§ **EXERCISE INSTRUCTIONS**
Look in the material below for the line holding "Task: Click the Copy toolbar icon". Set it down exactly, with each later line up to and including the line holding "The width and height of the screenshot is (1456, 819).".

§ **INFORMATION**
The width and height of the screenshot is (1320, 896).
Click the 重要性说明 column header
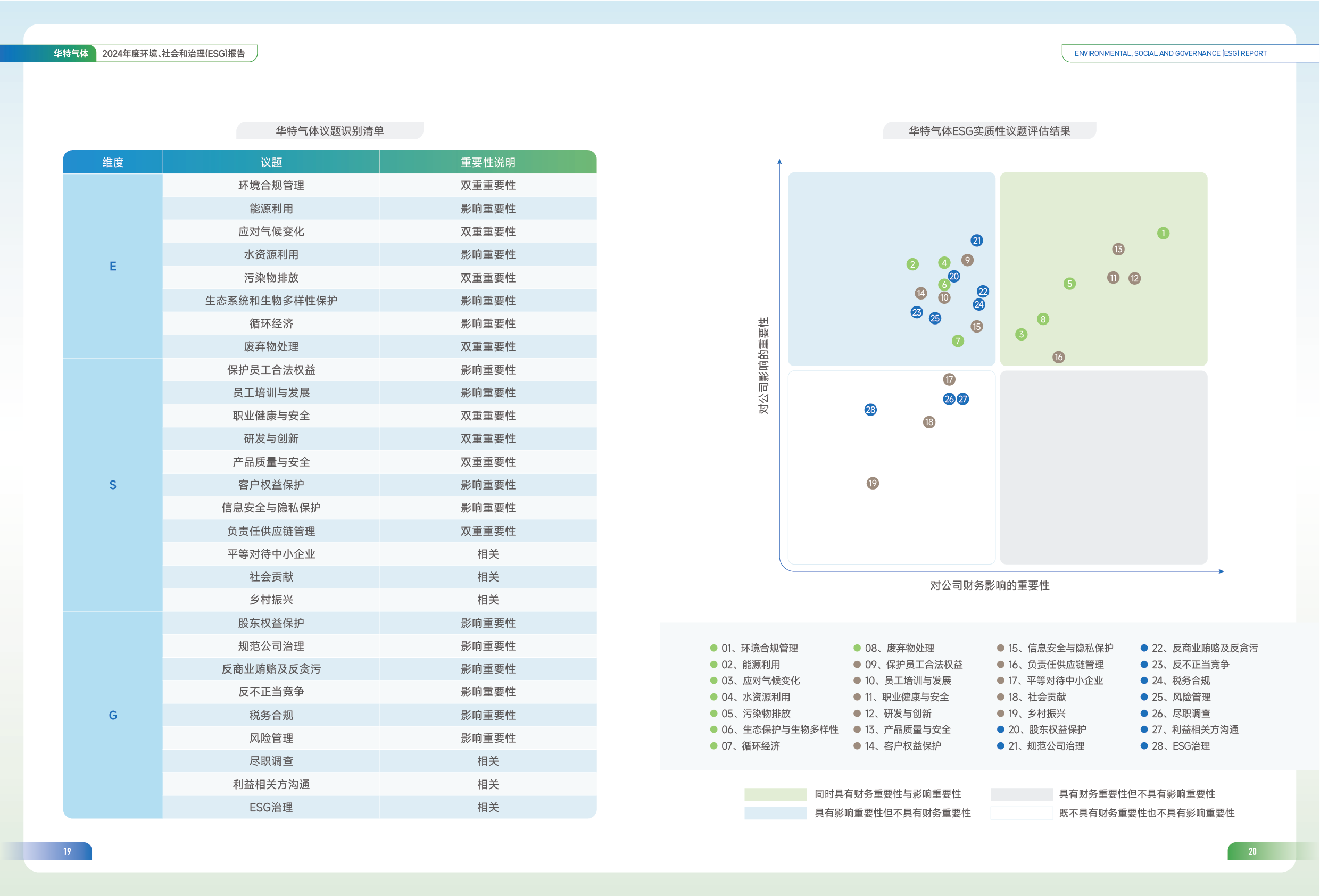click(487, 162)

...

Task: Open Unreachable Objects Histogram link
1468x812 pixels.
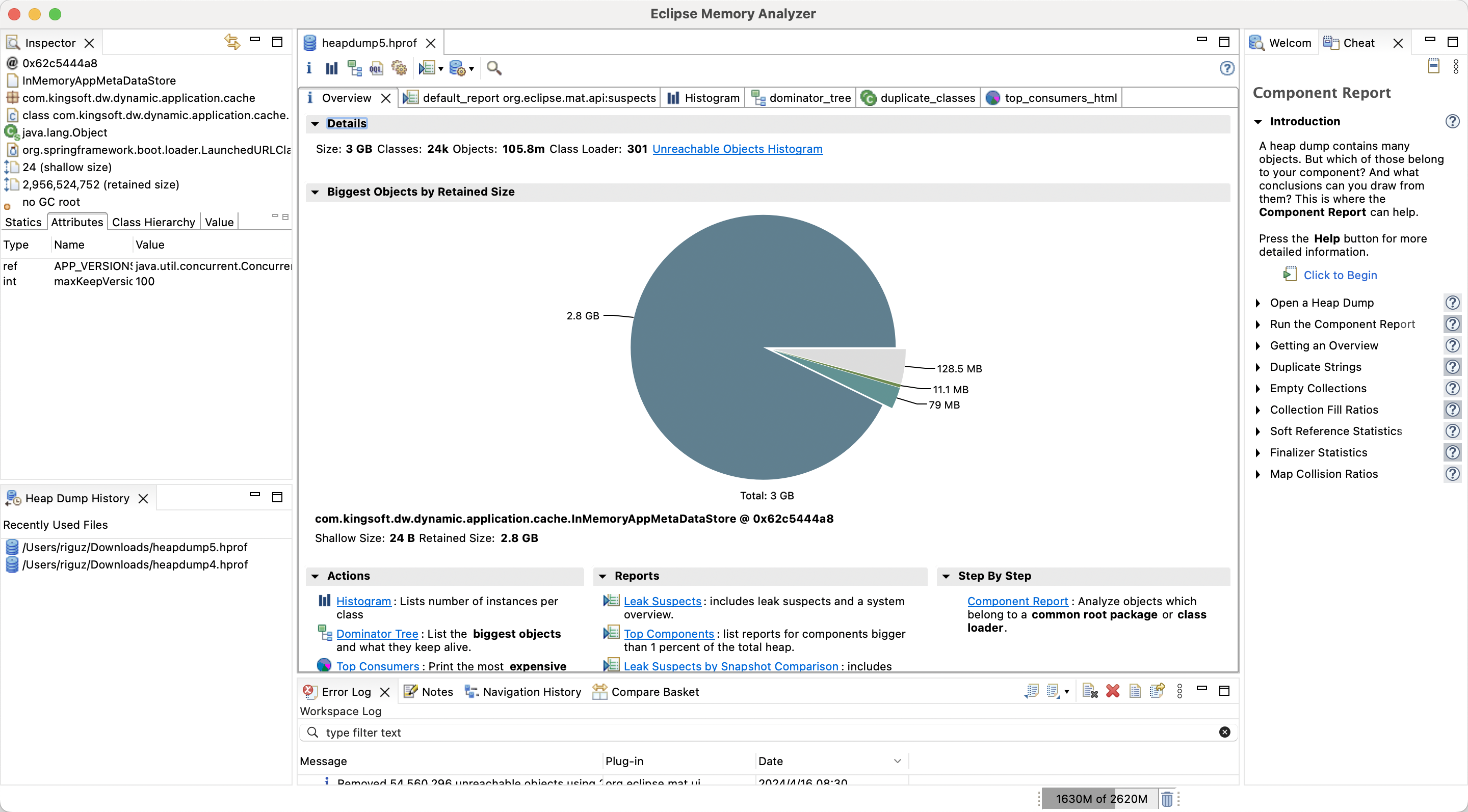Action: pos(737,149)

--

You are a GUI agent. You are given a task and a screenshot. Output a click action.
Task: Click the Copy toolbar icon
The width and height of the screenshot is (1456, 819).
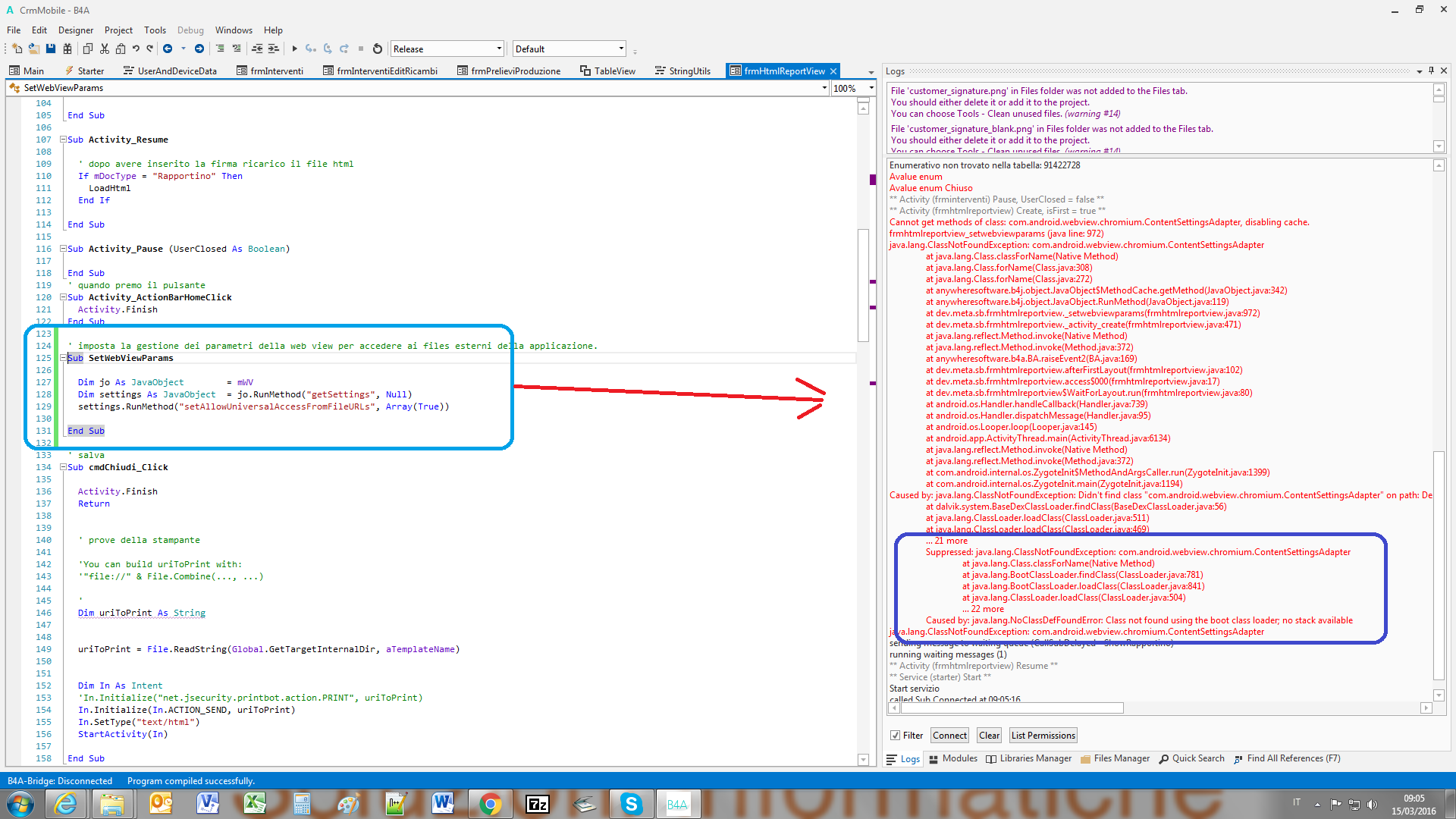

§ **SOLUTION TO THIS EXERCISE**
Task: Click the Copy toolbar icon
The width and height of the screenshot is (1456, 819).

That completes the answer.